**TASK REQUIREMENTS**. All pictures are to be skipped; retype only the lines from the top of the entries through the line with "You are a GUI", both included.
━━ DATA UNDER STUDY
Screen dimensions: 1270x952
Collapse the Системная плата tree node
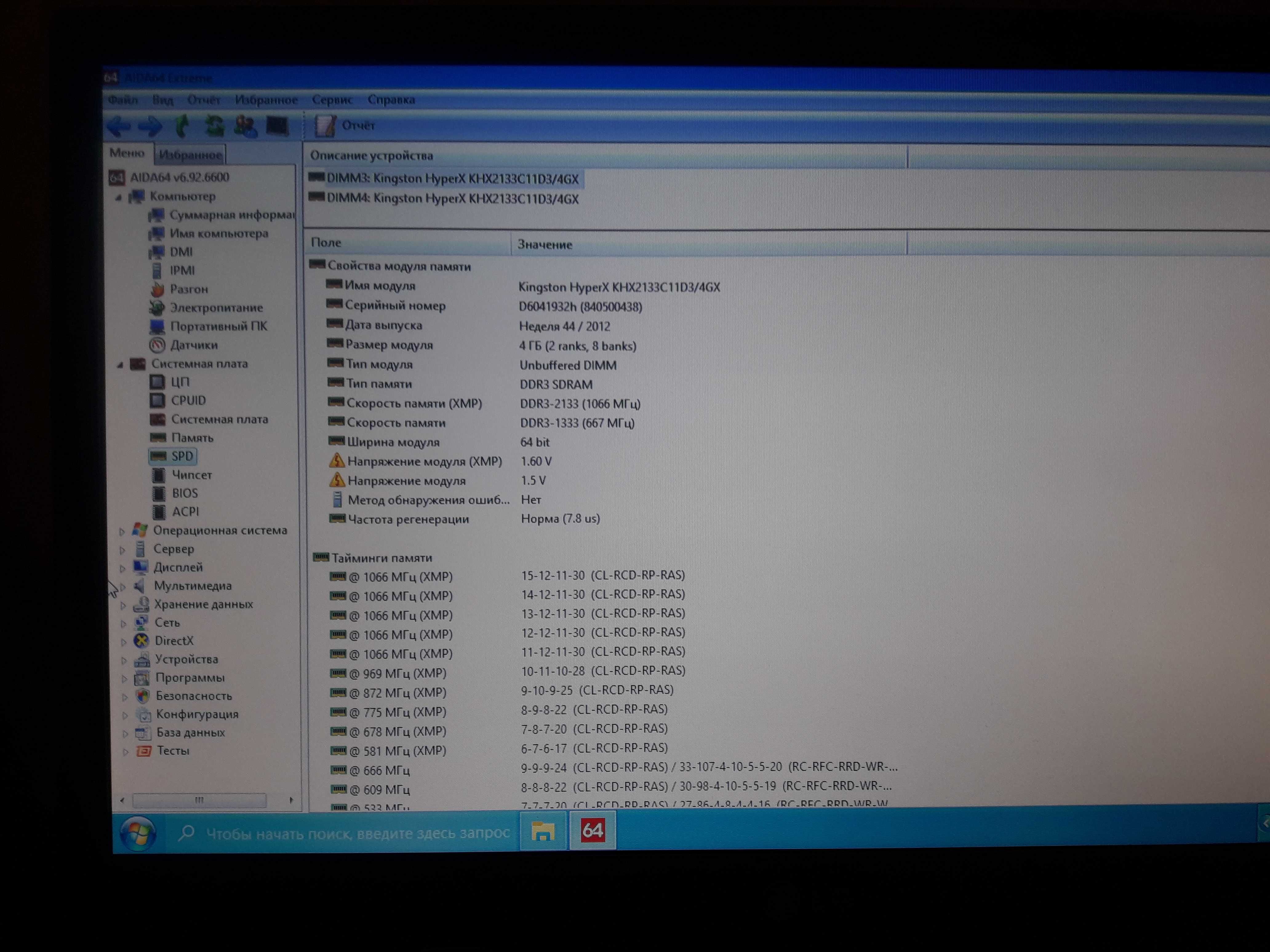point(119,364)
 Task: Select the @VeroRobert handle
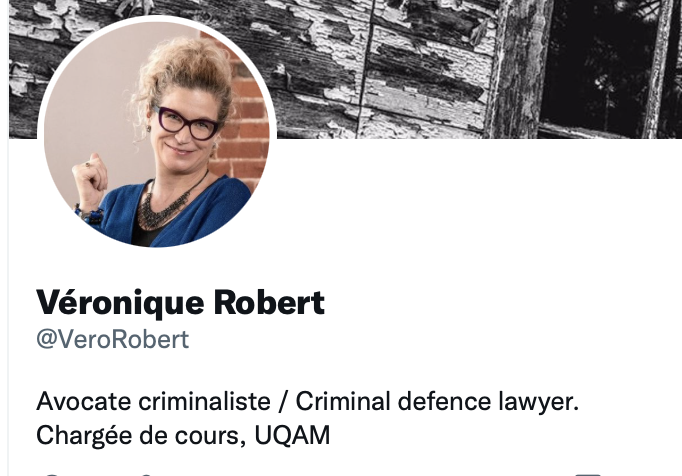(x=113, y=339)
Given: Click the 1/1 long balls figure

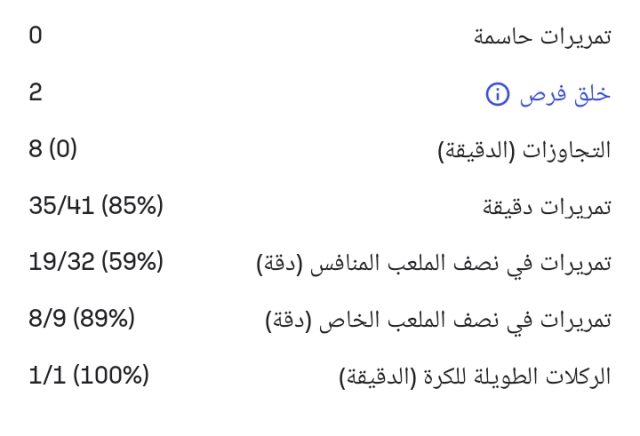Looking at the screenshot, I should pyautogui.click(x=45, y=377).
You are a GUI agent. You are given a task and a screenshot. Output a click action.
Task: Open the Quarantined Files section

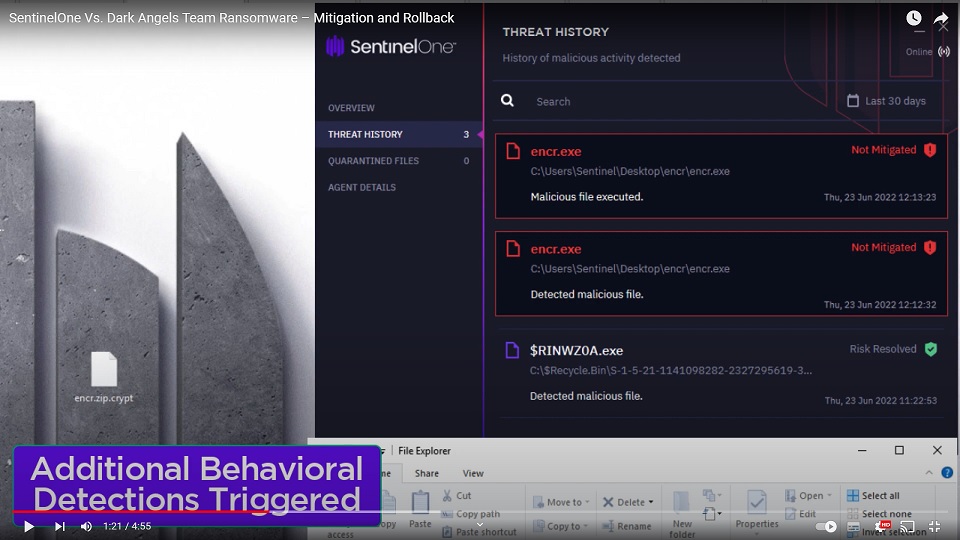click(x=373, y=161)
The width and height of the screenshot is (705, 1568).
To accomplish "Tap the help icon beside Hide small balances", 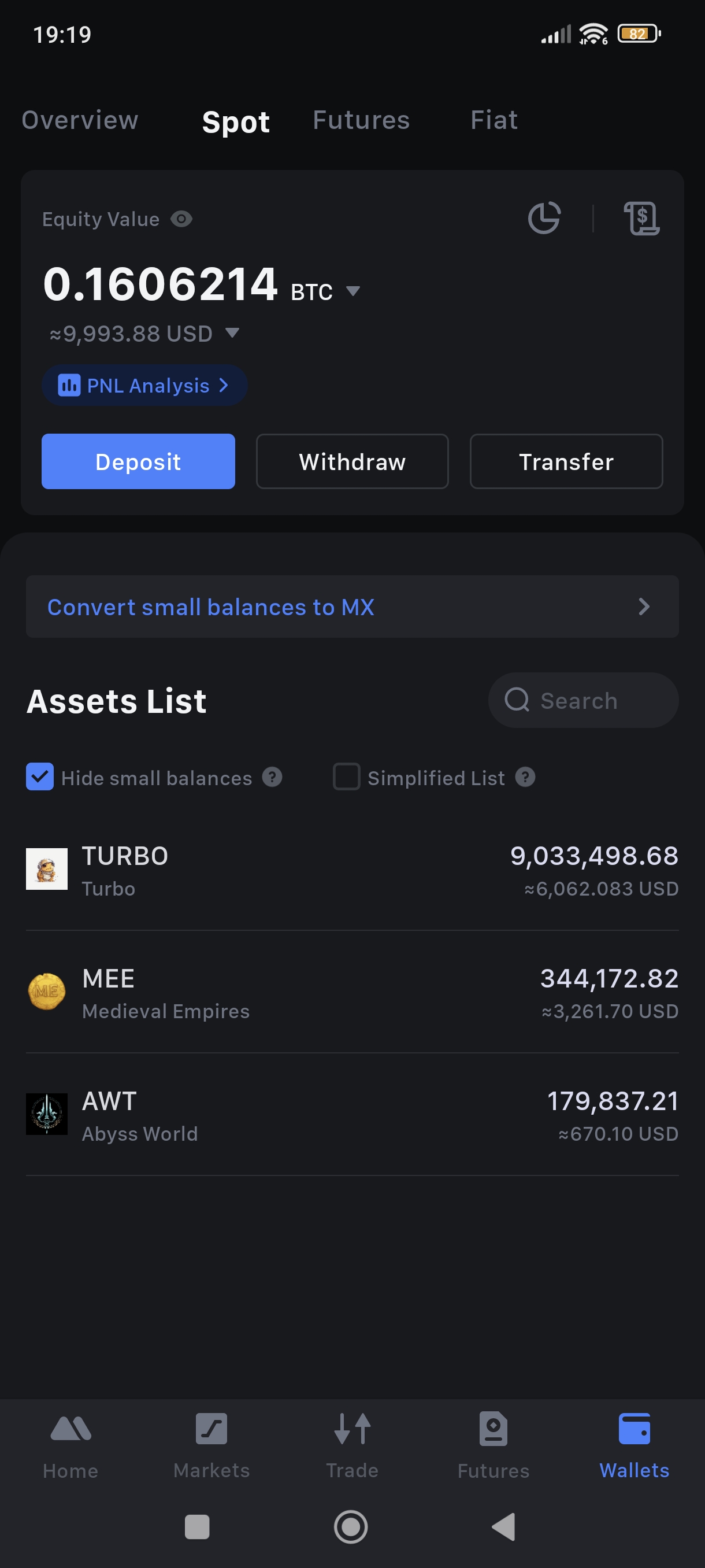I will coord(273,777).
━━━━
**SOLUTION BELOW**.
Screen dimensions: 1270x952
Collapse the Системная плата tree node
point(119,364)
 Task: Select the @VeroRobert handle
(x=113, y=339)
Given: Click the 1/1 long balls figure

Looking at the screenshot, I should pyautogui.click(x=45, y=377).
You are a GUI agent. You are given a task and a screenshot. Output a click action.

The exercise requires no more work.